>> begin TEXT TO READ

Michael S. Tsirkin wrote:
> On Mon, Mar 22, 2010 at 05:34:04PM -0700, Badari Pulavarty wrote:
>   
>> Write Results:
>> ==============
>>
>> I see degraded IO performance when doing sequential IO write
>> tests with vhost-blk compared to virtio-blk.
>>
>> # time dd of=/dev/vda if=/dev/zero bs=2M oflag=direct
>>
>> I get ~110MB/sec with virtio-blk, but I get only ~60MB/sec with
>> vhost-blk. Wondering why ?
>>     
>
> Try to look and number of interrupts and/or number of exits.
>
> It could also be that you are overrunning some queue.
>   

Yeah.
> I don't see any exit mitigation strategy in your patch:
> when there are already lots of requests in a queue, it's usually
> a good idea to disable notifications and poll the
> queue as requests complete. That could help performance.
>   

Thanks for the suggestions. I will take a closer look.

Thanks,
Badari
Badari Pulavarty - March 23, 2010, 5:57 p.m.
Michael S. Tsirkin wrote:
> On Mon, Mar 22, 2010 at 05:34:04PM -0700, Badari Pulavarty wrote:
>   
>> Write Results:
>> ==============
>>
>> I see degraded IO performance when doing sequential IO write
>> tests with vhost-blk compared to virtio-blk.
>>
>> # time dd of=/dev/vda if=/dev/zero bs=2M oflag=direct
>>
>> I get ~110MB/sec with virtio-blk, but I get only ~60MB/sec with
>> vhost-blk. Wondering why ?
>>     
>
> Try to look and number of interrupts and/or number of exits.
>   

I checked interrupts and IO exits - there is no major noticeable 
difference between
vhost-blk and virtio-blk scenerios.
> It could also be that you are overrunning some queue.
>
> I don't see any exit mitigation strategy in your patch:
> when there are already lots of requests in a queue, it's usually
> a good idea to disable notifications and poll the
> queue as requests complete. That could help performance.
>   
Do you mean poll eventfd for new requests instead of waiting for new 
notifications ?
Where do you do that in vhost-net code ?

Unlike network socket, since we are dealing with a file, there is no 
->poll support for it.
So I can't poll for the data. And also, Issue I am having is on the 
write() side.

I looked at it some more - I see 512K write requests on the virtio-queue 
in both
vhost-blk and virtio-blk cases. Both qemu or vhost is doing synchronous 
writes
to page cache (there is no write batching in qemu that is affecting this 
case).
I still puzzled on why virtio-blk outperforms vhost-blk.

Thanks,
Badari
Badari Pulavarty - March 23, 2010, 7:55 p.m.
Michael S. Tsirkin wrote:
> On Tue, Mar 23, 2010 at 10:57:33AM -0700, Badari Pulavarty wrote:
>   
>> Michael S. Tsirkin wrote:
>>     
>>> On Mon, Mar 22, 2010 at 05:34:04PM -0700, Badari Pulavarty wrote:
>>>   
>>>       
>>>> Write Results:
>>>> ==============
>>>>
>>>> I see degraded IO performance when doing sequential IO write
>>>> tests with vhost-blk compared to virtio-blk.

>> end TEXT TO READ
>> begin RECORDED DATA

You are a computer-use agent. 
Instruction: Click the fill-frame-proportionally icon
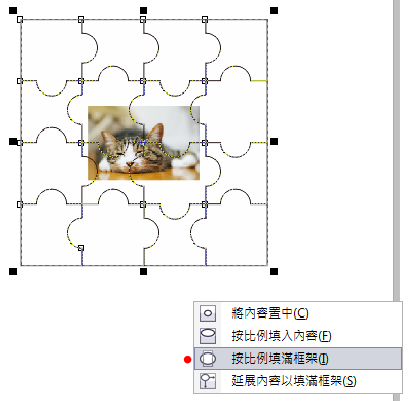208,359
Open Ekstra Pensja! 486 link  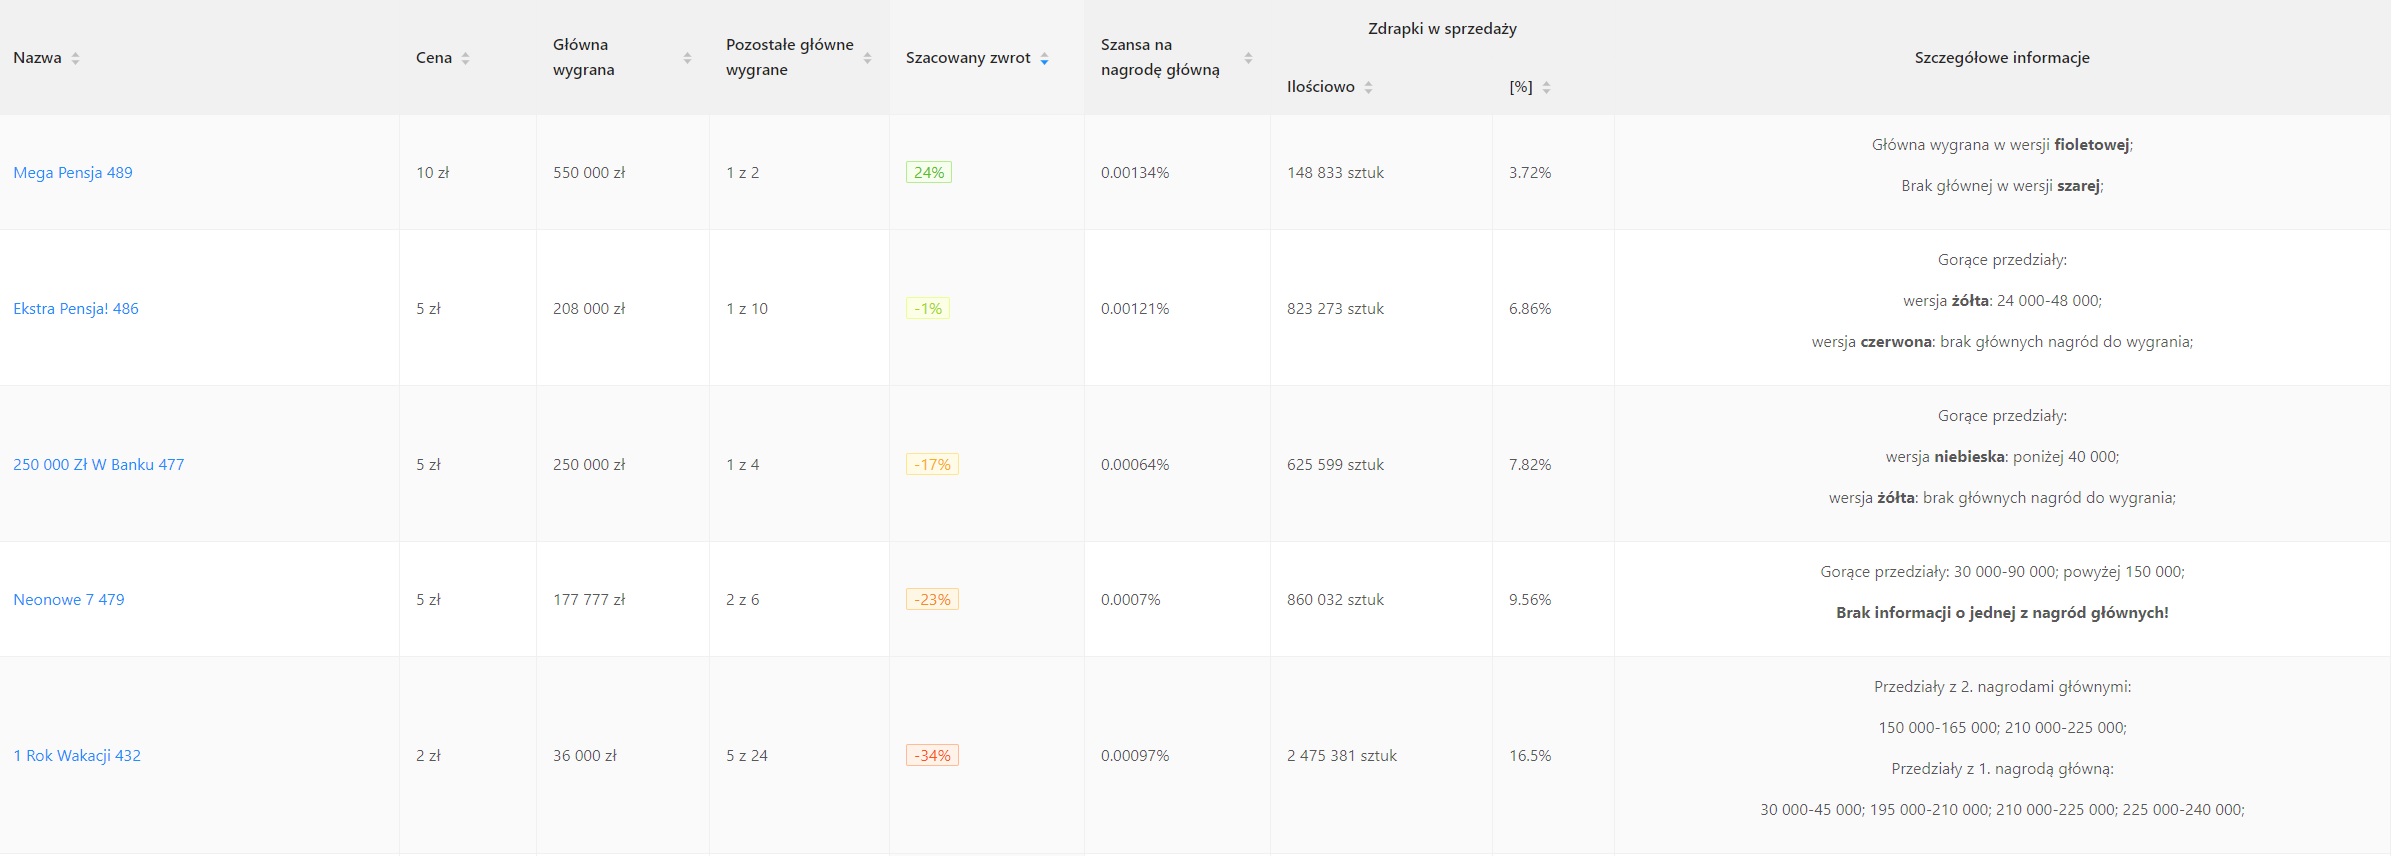76,309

>> end RECORDED DATA

◆ THE TASKS
**A)** In the vhost-blk write-performance thread, reproduce the stretch from "Where do you" through "write() side.", switching "network socket" to "pipe".
**B)** According to the vhost-blk write-performance thread, what size of write requests does Badari see on the virtio-queue in both setups?
**C)** Carry on the vhost-blk write-performance thread from its last line.

◆ ANSWERS GIVEN
**A)**
Where do you do that in vhost-net code ?

Unlike pipe, since we are dealing with a file, there is no 
->poll support for it.
So I can't poll for the data. And also, Issue I am having is on the 
write() side.

**B)** 512K write requests.

**C)**
>>>>
>>>> # time dd of=/dev/vda if=/dev/zero bs=2M oflag=direct
>>>>
>>>> I get ~110MB/sec with virtio-blk, but I get only ~60MB/sec with
>>>> vhost-blk. Wondering why ?
>>>>     
>>>>         
>>> Try to look and number of interrupts and/or number of exits.
>>>   
>>>       
>> I checked interrupts and IO exits - there is no major noticeable  
>> difference between
>> vhost-blk and virtio-blk scenerios.
>>     
>>> It could also be that you are overrunning some queue.
>>>
>>> I don't see any exit mitigation strategy in your patch:
>>> when there are already lots of requests in a queue, it's usually
>>> a good idea to disable notifications and poll the
>>> queue as requests complete. That could help performance.
>>>   
>>>       
>> Do you mean poll eventfd for new requests instead of waiting for new  
>> notifications ?
>> Where do you do that in vhost-net code ?
>>     
>
> vhost_disable_notify does this.
>
>   
>> Unlike network socket, since we are dealing with a file, there is no  
>> ->poll support for it.
>> So I can't poll for the data. And also, Issue I am having is on the  
>> write() side.
>>     
>
> Not sure I understand.
>
>   
>> I looked at it some more - I see 512K write requests on the
>> virtio-queue  in both vhost-blk and virtio-blk cases. Both qemu or
>> vhost is doing synchronous  writes to page cache (there is no write
>> batching in qemu that is affecting this  case).  I still puzzled on
>> why virtio-blk outperforms vhost-blk.
>>
>> Thanks,
>> Badari
>>     
>
> If you say the number of requests is the same, we are left with:
> - requests are smaller for some reason?
> - something is causing retries?
>   
No. IO requests sizes are exactly same (512K) in both cases. There are 
no retries or
errors in both cases. One thing I am not clear is - for some reason 
guest kernel
could push more data into virtio-ring in case of virtio-blk vs 
vhost-blk. Is this possible ?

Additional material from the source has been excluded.